Charles Stearns Wheeler checks out American ornithology, or, The natural history of the birds of the United States, volume 5 by Alexander Wilson for Thoreau from Harvard College Library (Companion to Thoreau’s Correspondence, 287).
29 September. Cambridge, Mass.
Thoreau attends a meeting of the Institute of 1770 in which the topic “Whether the emigration of foreigners into our country is evil or not?” is debated (The Transcendentalists and Minerva, 1:83).
5 October. Cambridge, Mass.
Thoreau checks out New and improved grammar of the Italian Language by Gasparo Grimani from Harvard College Library (Companion to Thoreau’s Correspondence, 287).

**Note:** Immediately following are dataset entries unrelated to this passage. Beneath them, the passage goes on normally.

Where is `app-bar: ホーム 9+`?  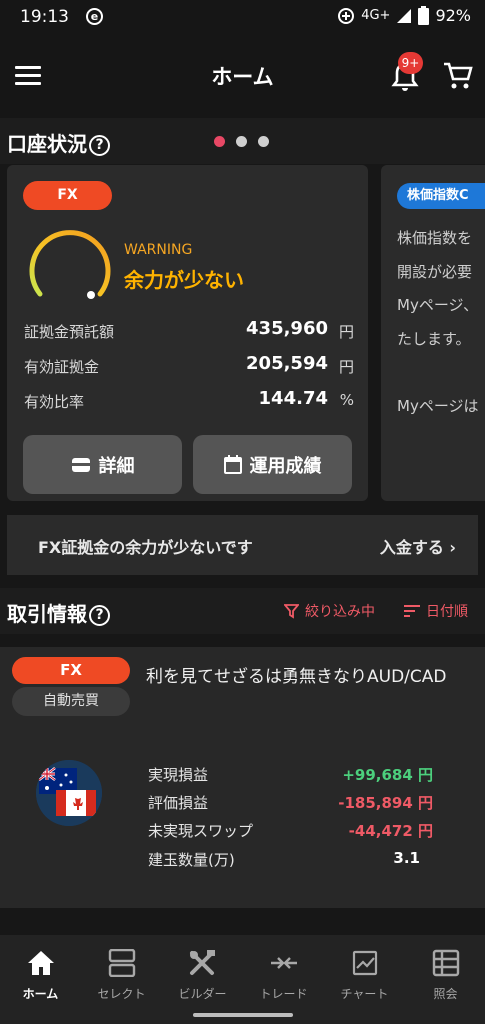
app-bar: ホーム 9+ is located at coordinates (242, 76).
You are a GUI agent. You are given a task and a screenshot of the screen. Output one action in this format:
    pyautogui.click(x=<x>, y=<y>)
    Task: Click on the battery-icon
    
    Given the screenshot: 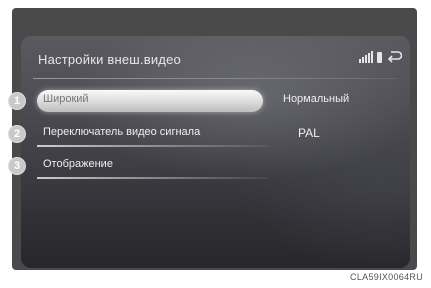 What is the action you would take?
    pyautogui.click(x=380, y=58)
    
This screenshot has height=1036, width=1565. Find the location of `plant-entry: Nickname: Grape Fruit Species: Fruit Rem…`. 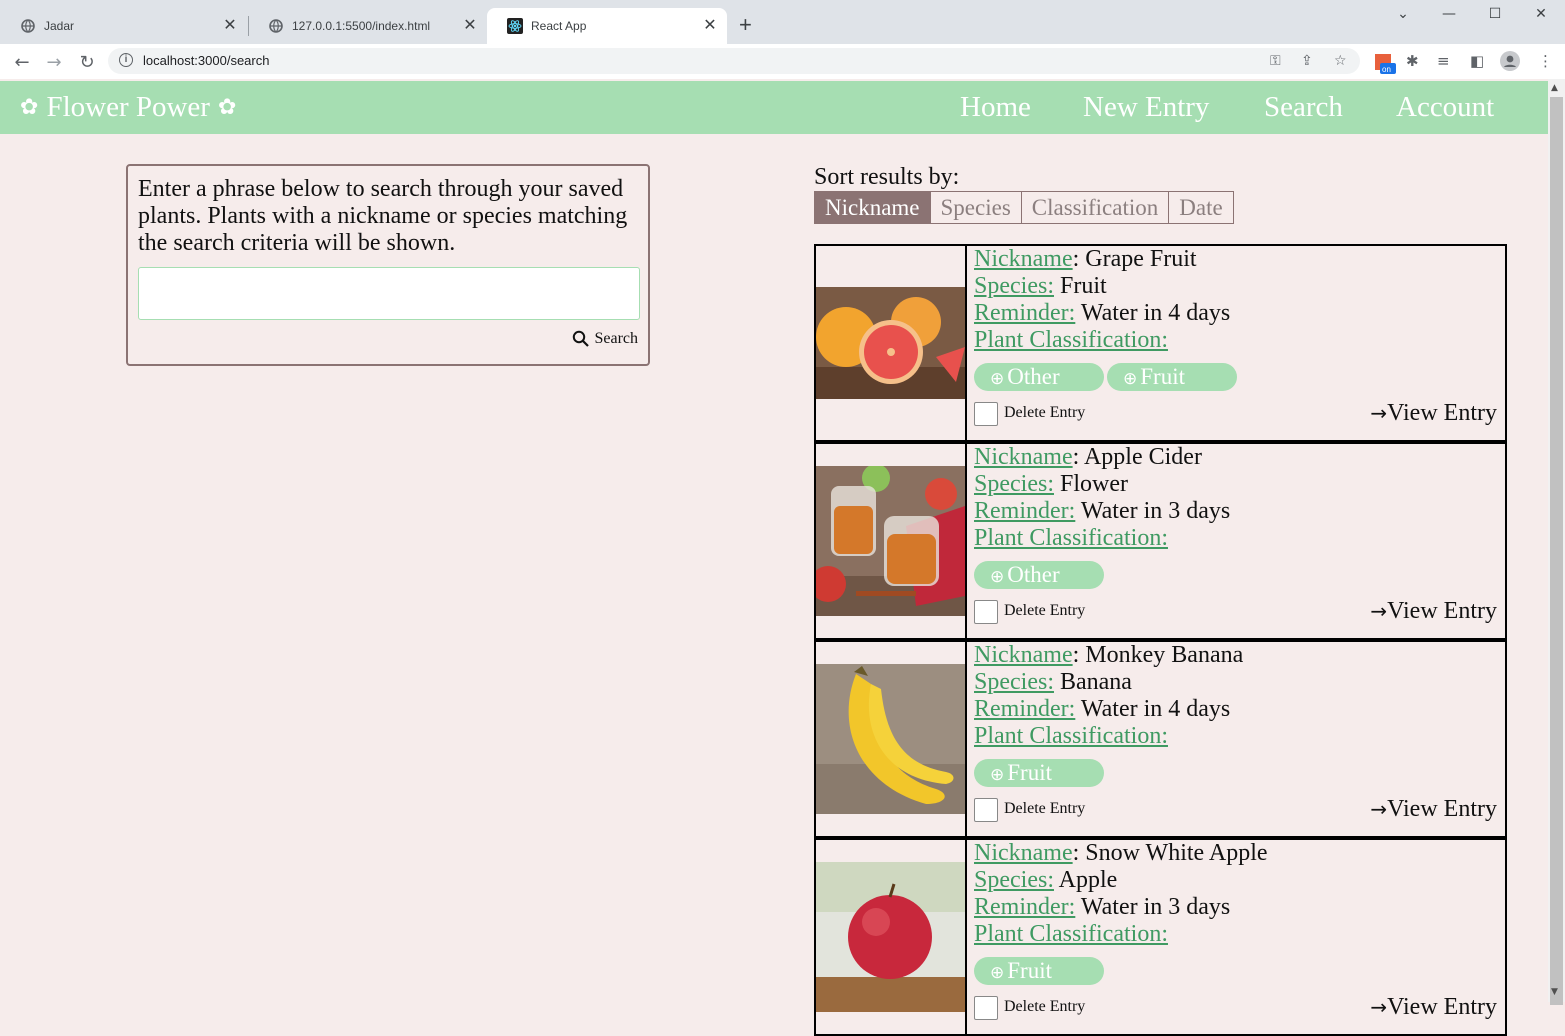

plant-entry: Nickname: Grape Fruit Species: Fruit Rem… is located at coordinates (1160, 343).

13 October. Cambridge, Mass.
Thoreau attends a meeting of the Institute of 1770 in which the topic “Has the form of government of the U. S. A. a greater appearance of stability than any other?” is debated (The Transcendentalists and Minerva, 1:83).

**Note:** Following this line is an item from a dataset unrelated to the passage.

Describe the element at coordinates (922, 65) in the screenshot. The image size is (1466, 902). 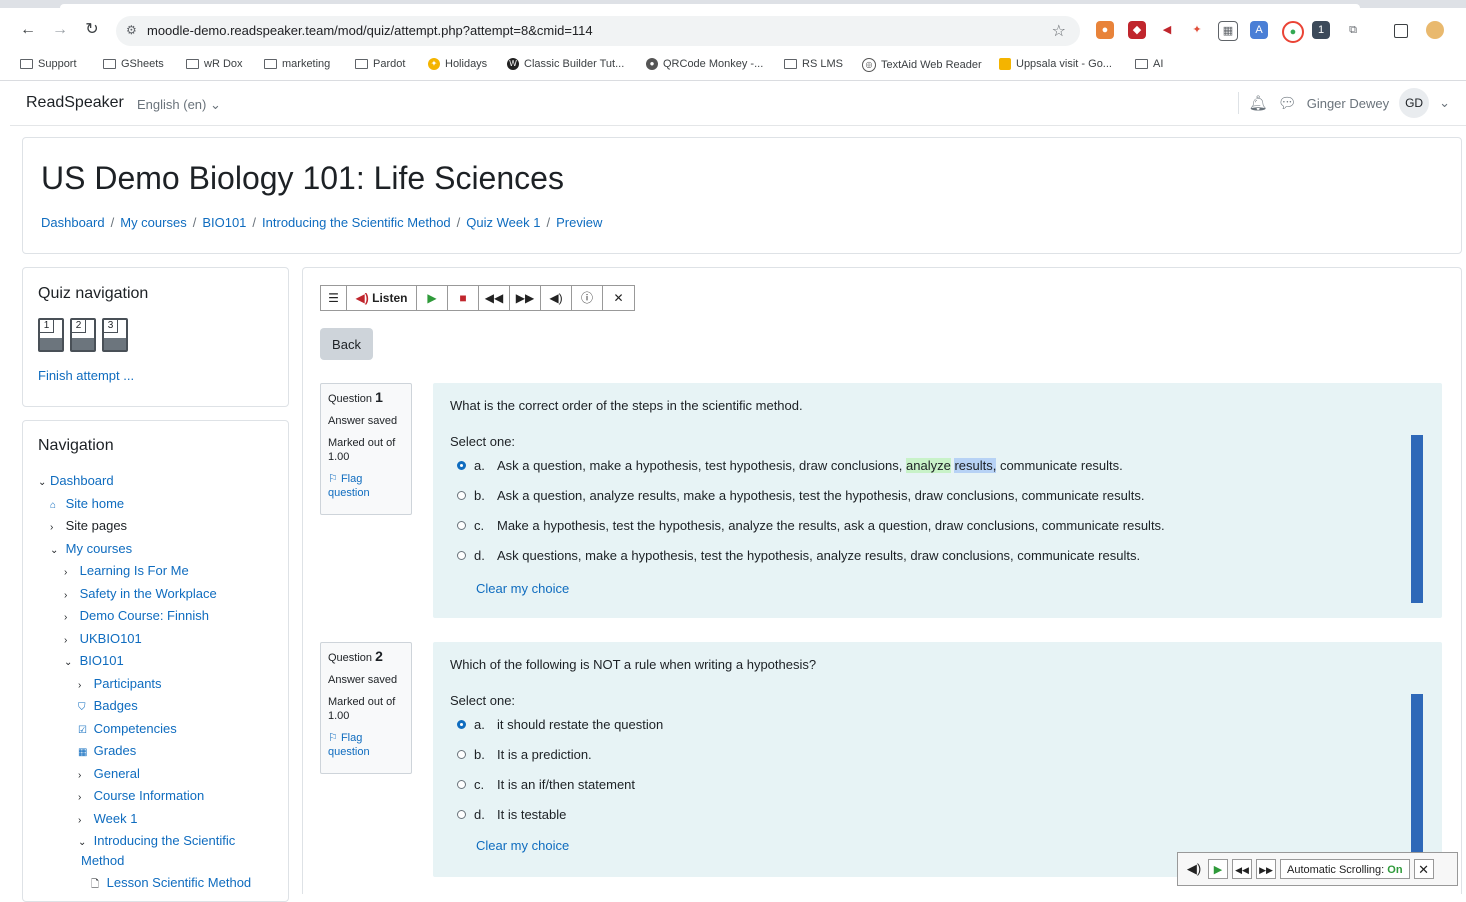
I see `bookmark-textaid: ◎ TextAid Web Reader` at that location.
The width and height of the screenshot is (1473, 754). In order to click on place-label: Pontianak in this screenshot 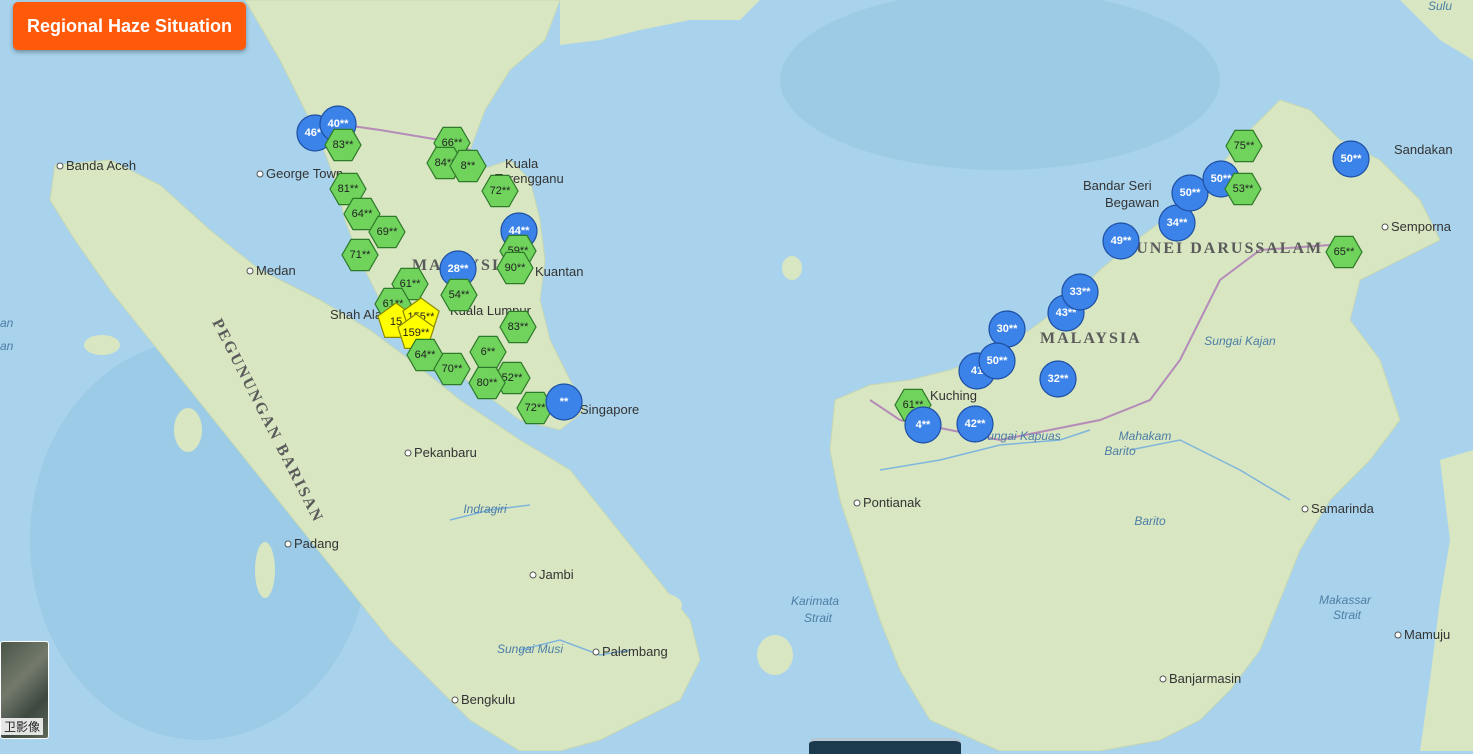, I will do `click(892, 502)`.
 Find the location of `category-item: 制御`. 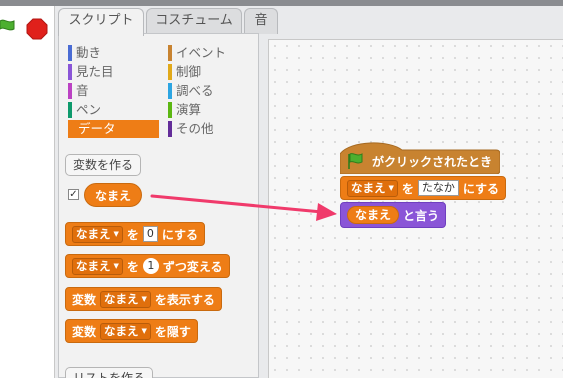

16 October. Cambridge, Mass.
Thoreau submits an essay on the prompt “What is meant by popular feeling? How are we to know what it is on any subject? Is it less likely to be safe and just than that of the few? Does it cause more harm when left to take its own course than when interfered with?” for a class assignment given him on 2 October. Thoreau is also given the prompt to his next essay, “Of the feelings with which a laboring man and a scholar are supposed to regard each other’s occupation,” due on 30 October (Thoreau’s Harvard Years, part 2:9; Early Essays and Miscellanies, 23-4).
27 October. Cambridge, Mass.
Thoreau attends a meeting of the Institute of 1770 in which a lecture is given on “Astronomy” and the topic “Should the people ever inflict punishment upon an individual without granting him a regular trial?” is debated (The Transcendentalists and Minerva, 1:83).

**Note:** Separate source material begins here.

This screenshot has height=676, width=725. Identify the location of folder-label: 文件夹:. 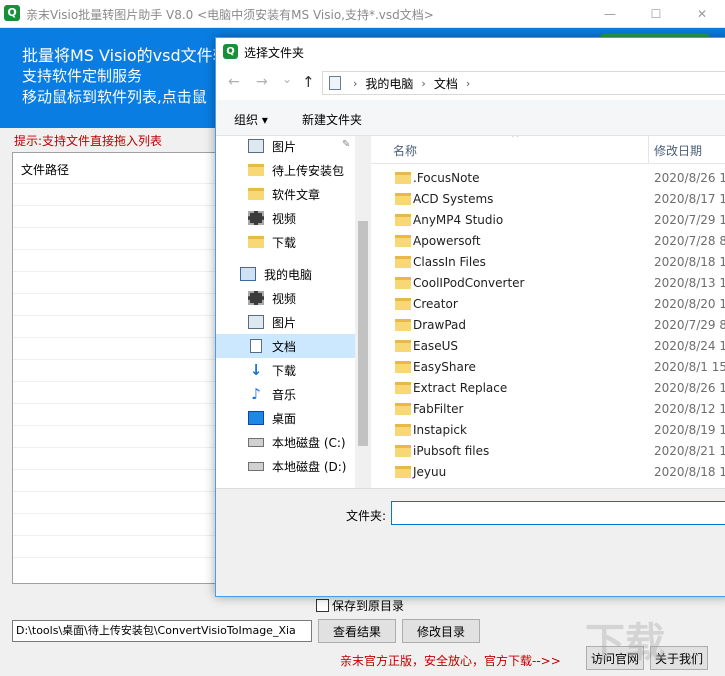
(366, 516).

29 October. Cambridge, Mass.
Thoreau checks out Ancient history of the Egyptians, Carthaginians, Assyrians, Babylonians, Medes & Persians, Macedonians, and Grecians, volume 3 by Charles Rollin from Harvard College Library (Companion to Thoreau’s Correspondence, 287).
5 November. Cambridge, Mass.
Thoreau checks out Ancient history of the Egyptians, Carthaginians, Assyrians, Babylonians, Medes & Persians, Macedonians, and Grecians, volumes 4-8 by Charles Rollin from Harvard College Library (Companion to Thoreau’s Correspondence, 287).
10 November. Cambridge, Mass.
Thoreau attends a meeting of the Institute of 1770 in which Edward Augustus Renouf reads passages from A Few Weeks in Paris during the Residence of the Allied Sovereigns in that Metropolis by Theodore Lyman and the topic “Ought gambling to be punished as a criminal offence?” is debated (The Transcendentalists and Minerva, 1:83).
24 November. Cambridge, Mass.
Thoreau attends a meeting of the Institute of 1770 in which Stone (either Henry O. or Thomas W., the record does not state which) lectures on “Witchcraft” and the topic “Ought the military law to bind all classes?” is debated (The Transcendentalists and Minerva, 1:83).
27 November. Cambridge, Mass.
Thoreau submits an essay on the prompt “The ways in which a man’s style may be said to offend against simplicity” for a class assignment given him on 13 November. Thoreau is also given the prompt for his next essay, “At what period of life or in what kind of pursuits are we most exposed to be absorbed in the present? And how are our minds affected by being thus engrossed?” due on 18 December (Thoreau’s Harvard Years, part 2:10; Early Essays and Miscellanies, 24-6).

2 December. Canton, Mass.
Thoreau leaves Harvard temporarily to keep school for seventy pupils under Orestes Brownson. During his stay, which lasts six weeks, he also studies German (Thoreau’s Harvard Years, part 1:16; The Correspondence of Henry David Thoreau, 19; Thoreau, 57-62).
6 December. Cambridge, Mass.
The first term of Thoreau’s junior year ends. He earns 1,322 points for a grand total of 10,261, ranking him fourteenth out of 44 juniors (Thoreau’s Harvard Years, part 1:16).
12 December. Canton, Mass.
Thoreau sends an assignment in Moral or Intellectual Philosophy to Harvard College that is valued at 8 points, bringing his total up to 10,269 (Thoreau’s Harvard Years, part 1:16).
19 December. Canton, Mass.
Thoreau sends an English composition to Harvard that is valued at 21 points, bringing his total up to 10,290 (Thoreau’s Harvard Years, part 1:16).